Anyway. The thing is, what are we going to do with her? I know you don’t want her staying with you, because she’s screwing up your chances with Miss Girl of Your Dreams. But I don’t want her staying with me, because Jason can’t stand Bikini Kill. And that’s going to screw up MY chances of getting laid.
And God knows we could never get Stuart to take her. Not that I’d let her go, if he offered.
So what’s left? I mean, Mom. That’s it, basically. Maybe if we could get to Dad before she does and explain the whole thing, he might be able to talk Mom into leaving the poor kid alone. What do you think?
Stace
P.S. Doesn’t Mom ever watch TV? Doesn’t she know by now that telling a kid you don’t approve of them liking someone is almost like daring them to sleep with the person? Jesus. It’s like she doesn’t even live on this PLANET.
To: Stacy Trent <IH8BARNEY@freemail.com>
Fr: Stuart Hertzog <stuart.hertzog@hwd.com>
Re: Janice
I know you and Mitchell met today to discuss Janice. Don’t bother denying it, I saw you hiding behind that potted palm in the lobby.
Well, while you two were yukking it up at Gramercy Tavern or wherever, I actually did a little research, and found the solution to our problem.
There are several well-established and respectable organizations that will, for a fee, transport (forcibly, if necessary) a child to a sexual-orientation rehabilitation center. The most successful results have been achieved at one called Right Way, in Utah, where, during the course of six weeks of intensive therapy, she’ll be deprogrammed and ultimately made to see the error of her ways.
I’ve already given Right Way a call, and they do have an empty room at the moment. If we can get Janice there by this weekend, she’ll graduate well in advance of my wedding. I think it’s something we need to seriously consider. I’ve already discussed it with Mom, and she agrees: It’s clearly the appropriate way to handle the situation.
I know, of course, that Mitch—given the lowlifes with whom he used to associate—will get into his ultra-liberal “it’s genetics and not a choice” mode. But in Janice’s case, this whole lesbian thing is clearly just her acting out because she’s the youngest, and Mom and Dad never set appropriate boundaries for her. They were so worn out by Mitch that by the time Janice came along, they were just like, “Whatever you want to do, dear.”

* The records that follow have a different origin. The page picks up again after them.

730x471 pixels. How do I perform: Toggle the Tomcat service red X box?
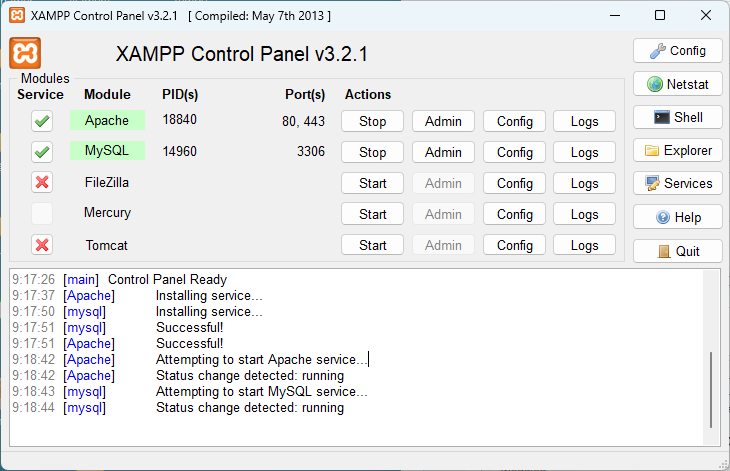coord(42,245)

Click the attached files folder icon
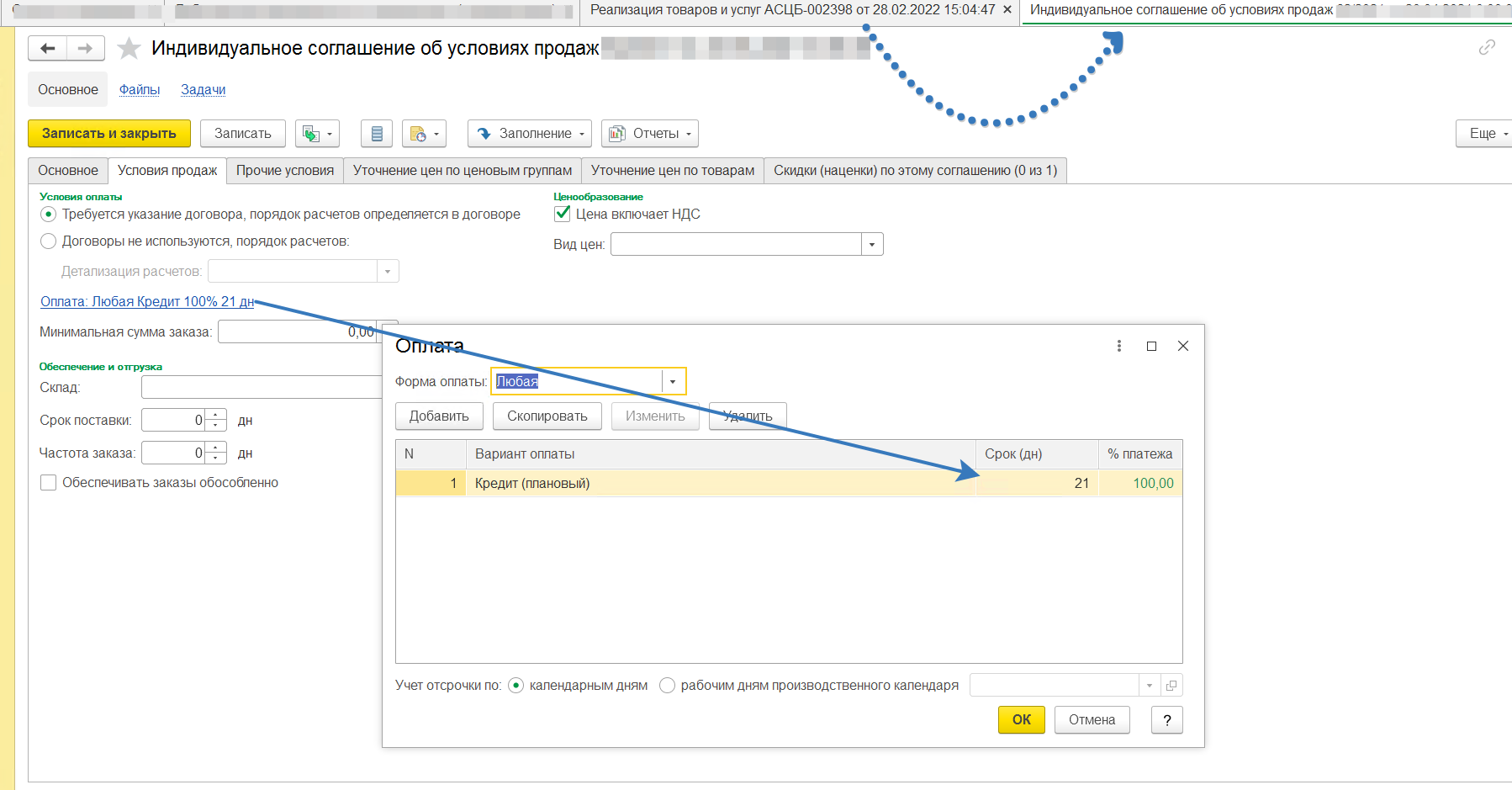click(x=418, y=134)
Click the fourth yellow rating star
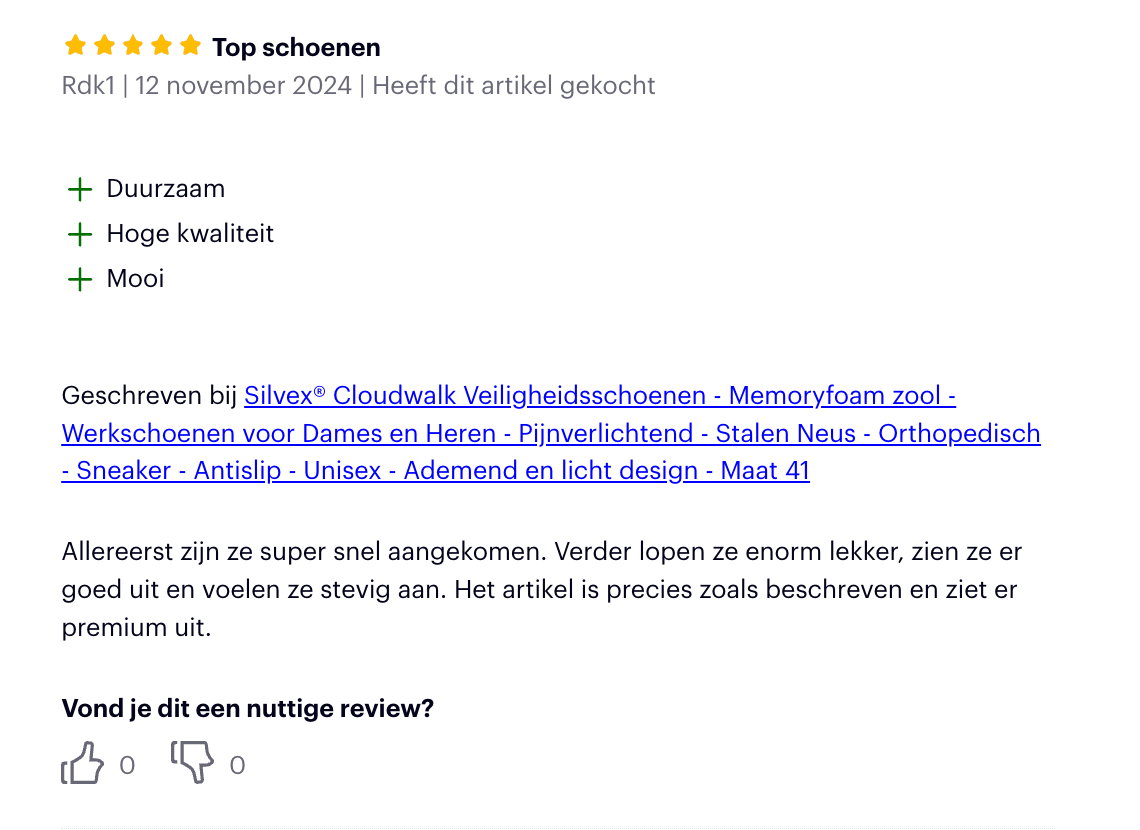Image resolution: width=1140 pixels, height=830 pixels. (x=161, y=46)
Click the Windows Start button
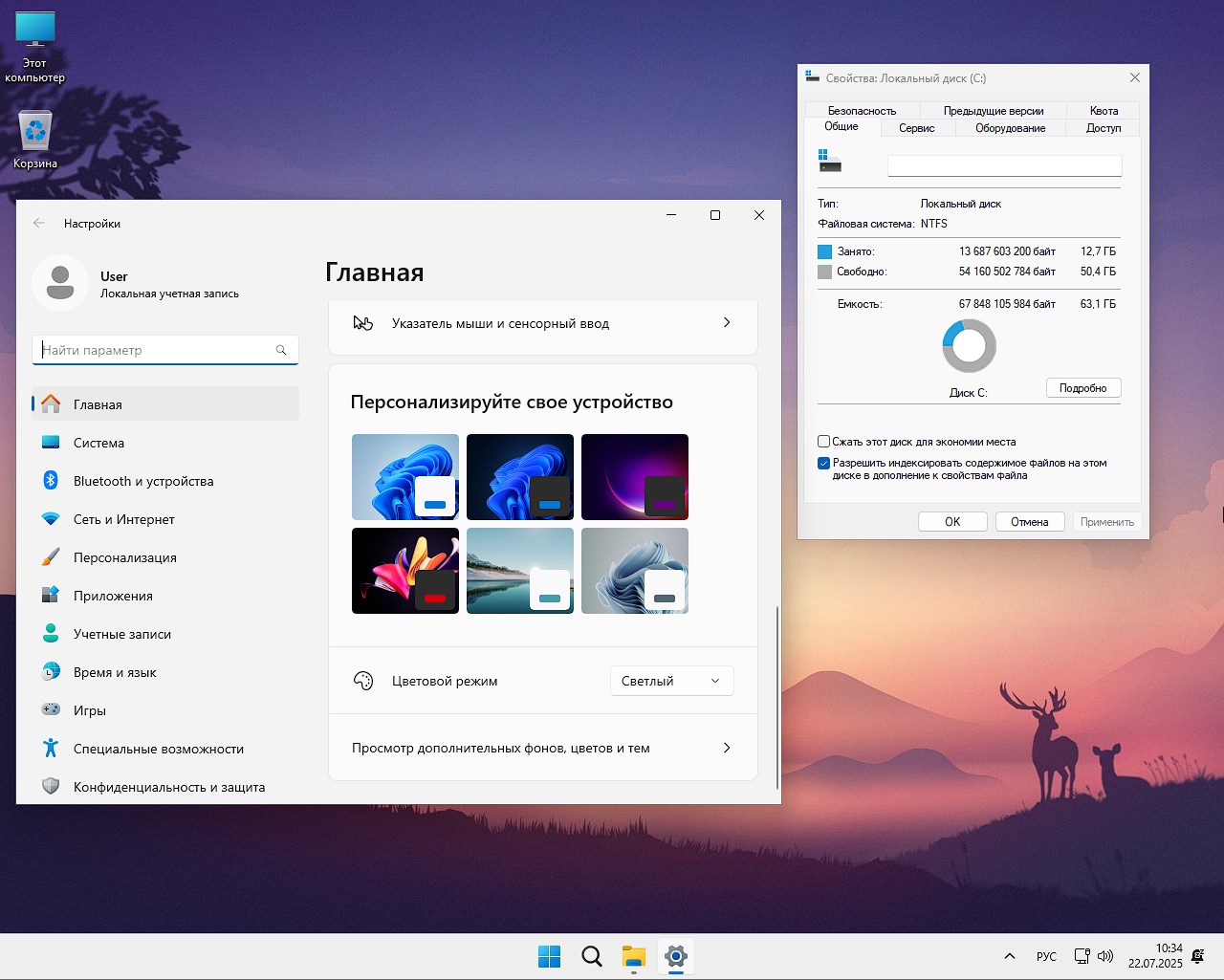The width and height of the screenshot is (1224, 980). (550, 956)
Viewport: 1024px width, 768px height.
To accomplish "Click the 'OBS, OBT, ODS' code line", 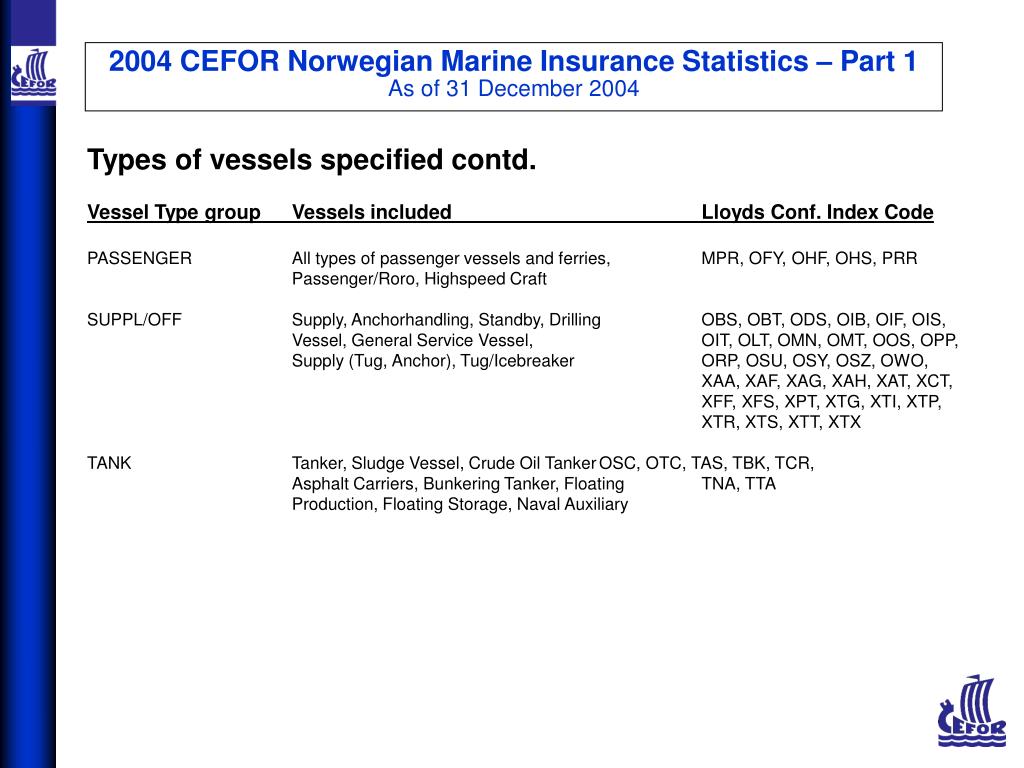I will [x=824, y=320].
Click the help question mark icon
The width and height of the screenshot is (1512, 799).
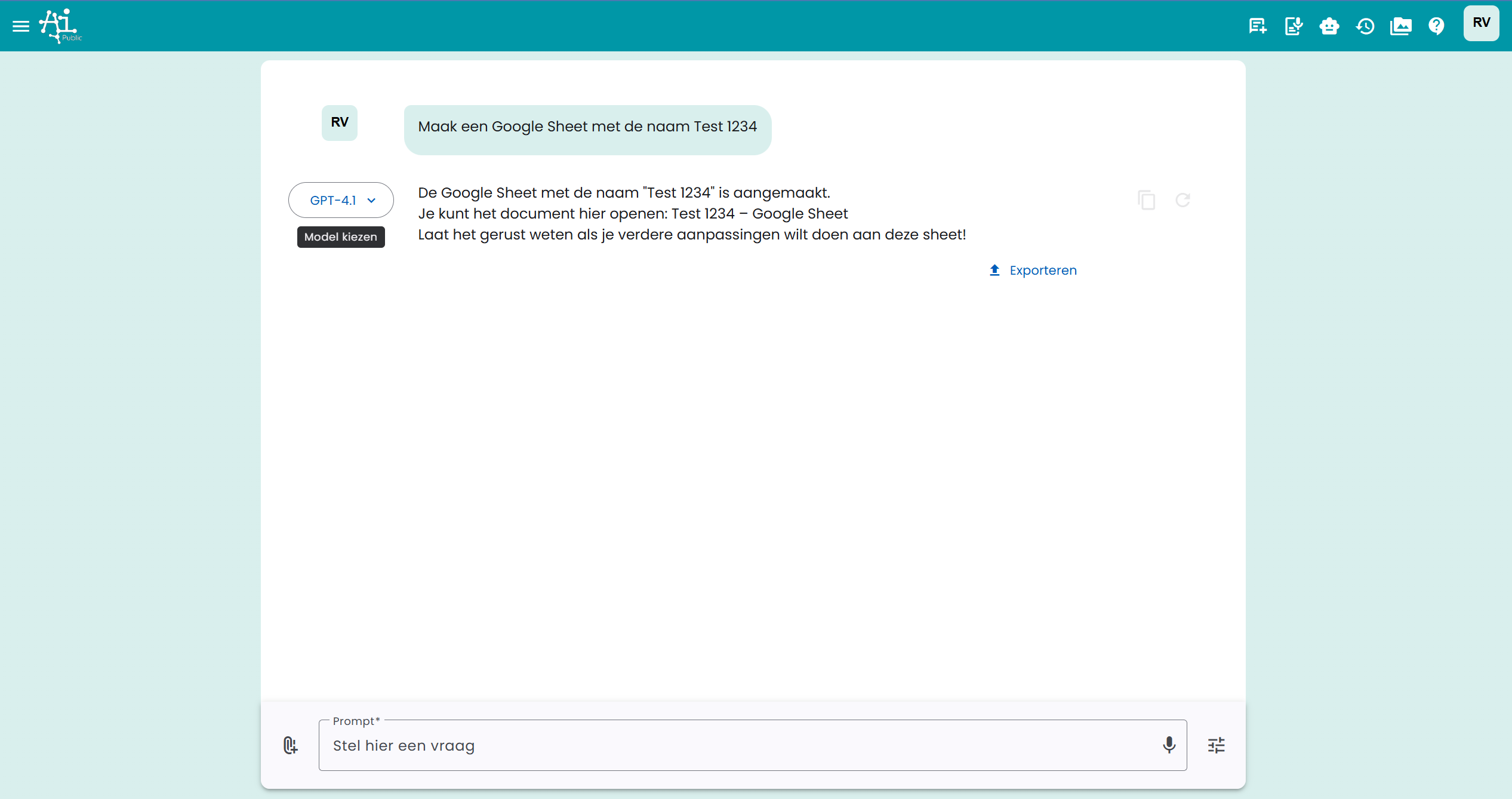click(1436, 26)
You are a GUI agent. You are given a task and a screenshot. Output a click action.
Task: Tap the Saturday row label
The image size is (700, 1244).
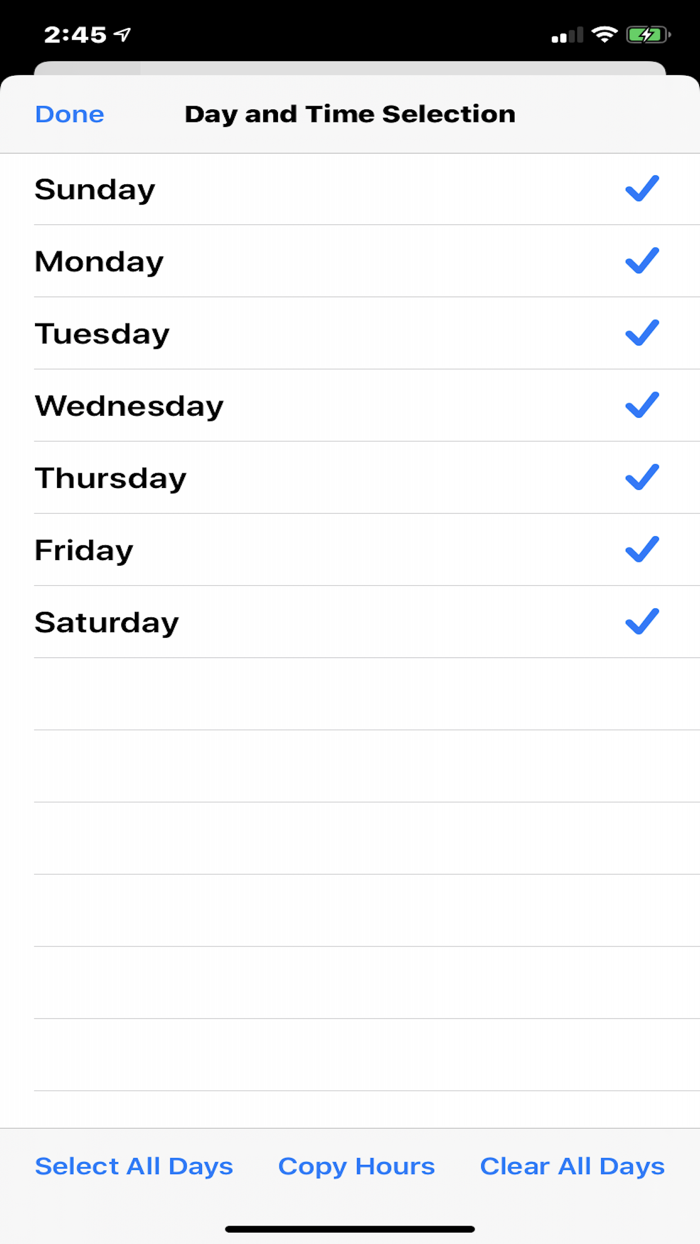pyautogui.click(x=107, y=622)

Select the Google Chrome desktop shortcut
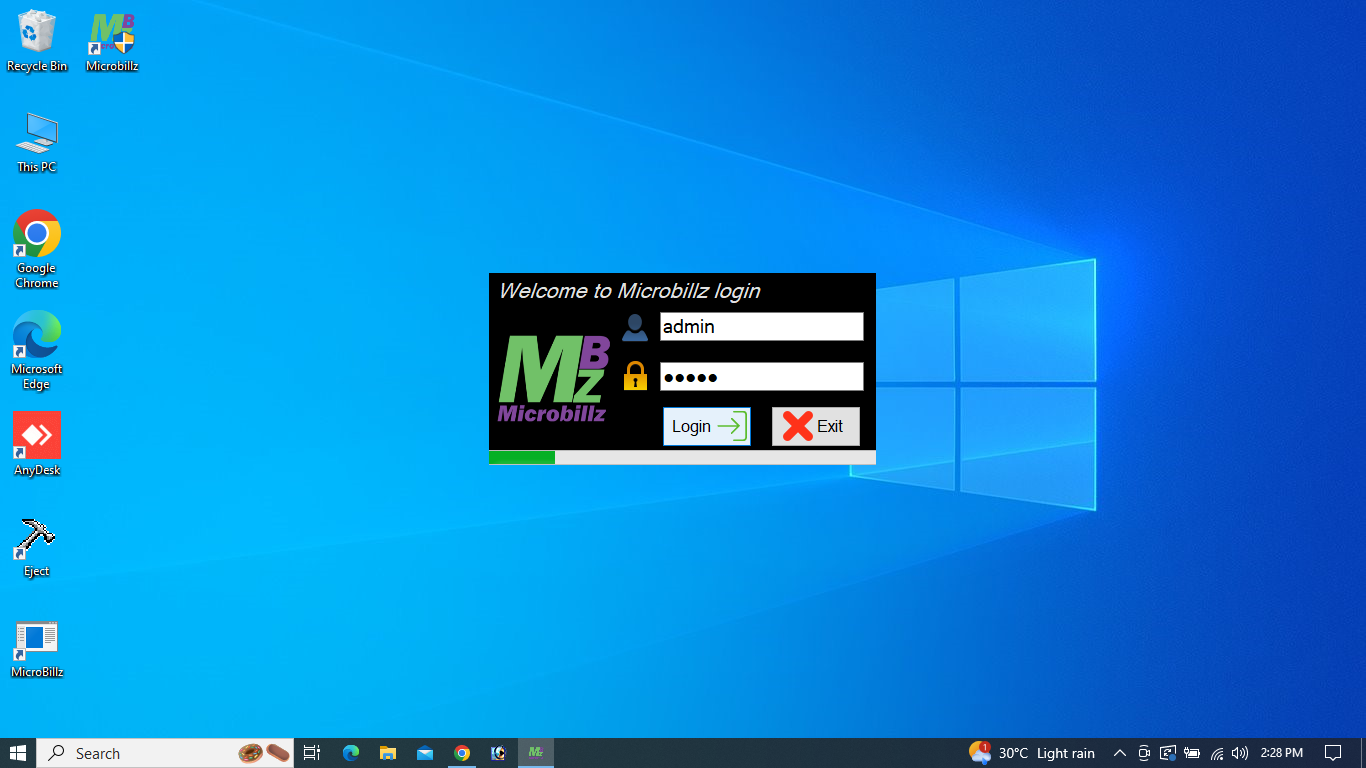(37, 248)
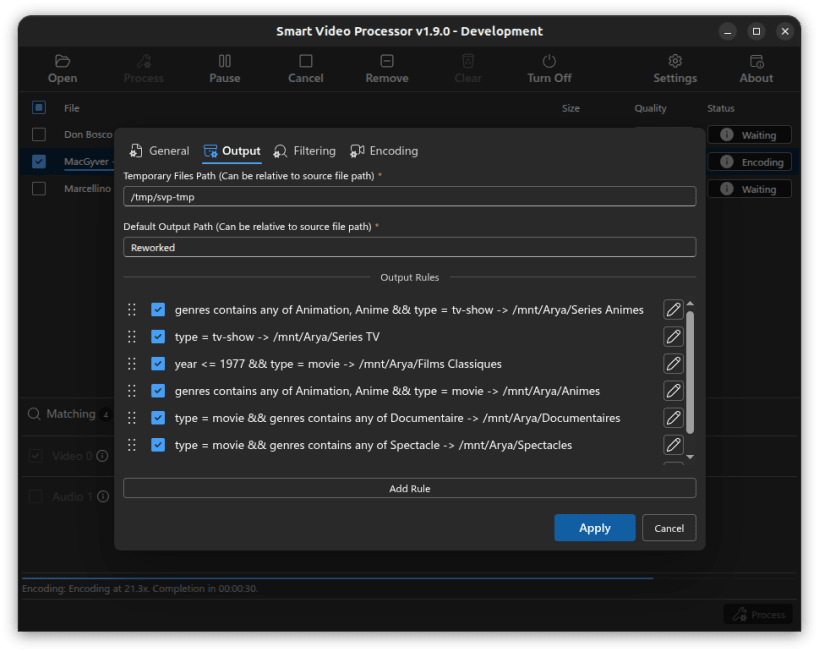
Task: Switch to the Encoding tab
Action: [x=384, y=151]
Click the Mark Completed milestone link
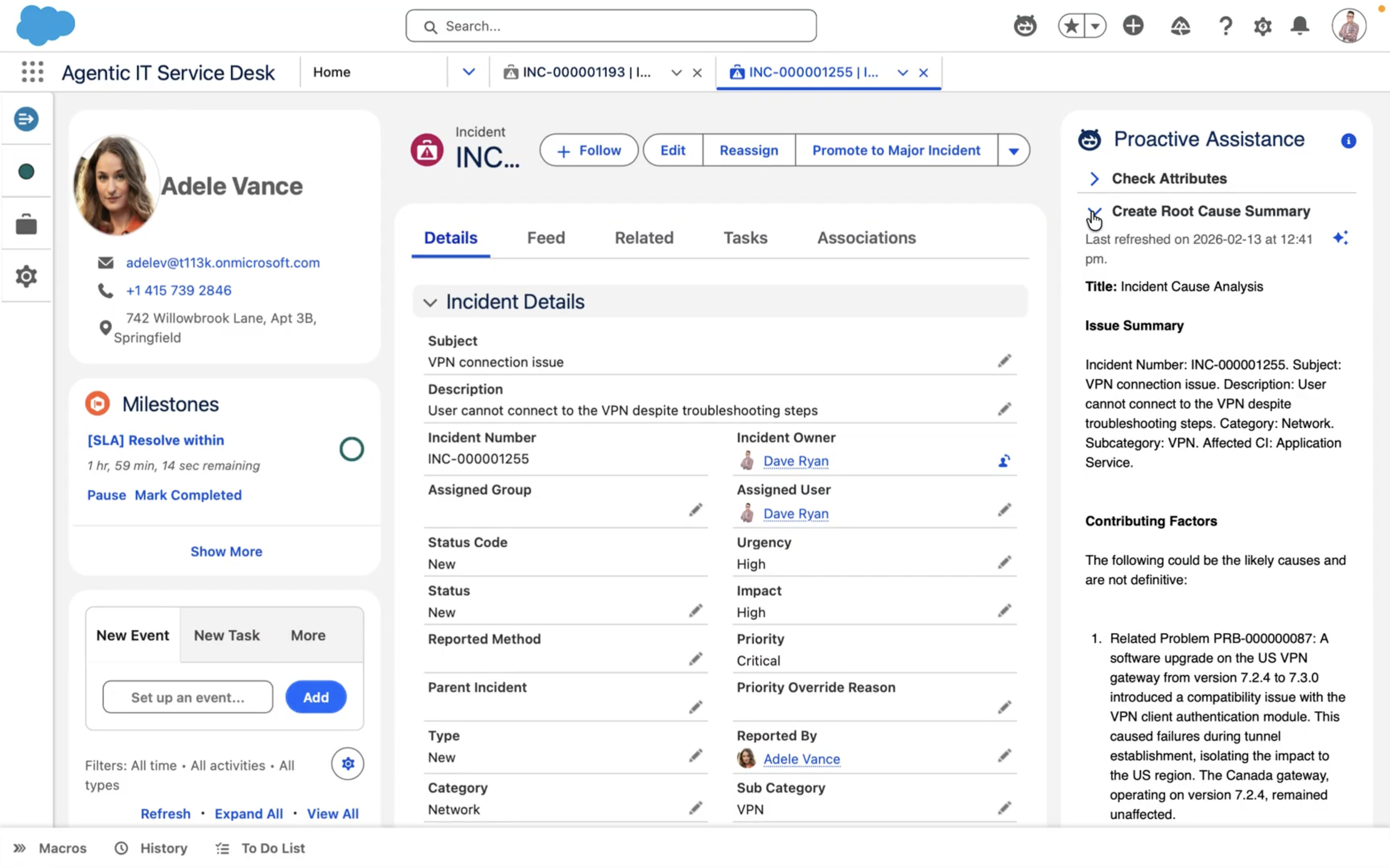Image resolution: width=1390 pixels, height=868 pixels. click(188, 495)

Well, I for one won’t stand silently by while one of my siblings becomes a victim of left-wing politics and, eventually, a marginalized member of society. I’m hoping you, as one of the more rational members of this family, will back me up on this. Let me know.
Stuart
Stuart Hertzog, Senior Partner
Hertzog Webber and Doyle, Attorneys at Law
444 Madison Avenue, Suite 1505
New York, NY 10022
212-555-7900
To: Stuart Hertzog <stuart.hertzog@hwd.com>
Fr: Stacy Trent <IH8BARNEY@freemail.com>
Re: Janice
Have you been sniffing glue or something? I’m not going to hire some company to kidnap Janice and ship her off to Utah to get made not-gay. Christ, Stuart, how would you like it if we hired a company to kidnap you and make you not marry a bitch with a stick up her ass?
Not so much, huh?
Leave Janice to Mitch and me. I think we can handle her.
Stacy
To: Stacy Trent <IH8BARNEY@freemail.com>
Fr: Margaret Hertzog <margaret.hertzog@hwd.com>
Re: Janice
Stacy, Stuart forwarded your last, exceptionally rude, e-mail to him. I couldn’t believe—until I read it with my own eyes—that you would ever say something so cruel about your own brother’s fiancée. Amy is a lovely girl. I can only think this “stick” business is due to the influence of Mitch. Stuart told me that Mitch is apparently besotted with a young woman whom, I understand, Amy was forced to fire for lying—under oath, no less. While it doesn’t surprise me in the least that Mitch is associating with such a person, what DOES astonish me is that you would condone—even encourage—such a relationship.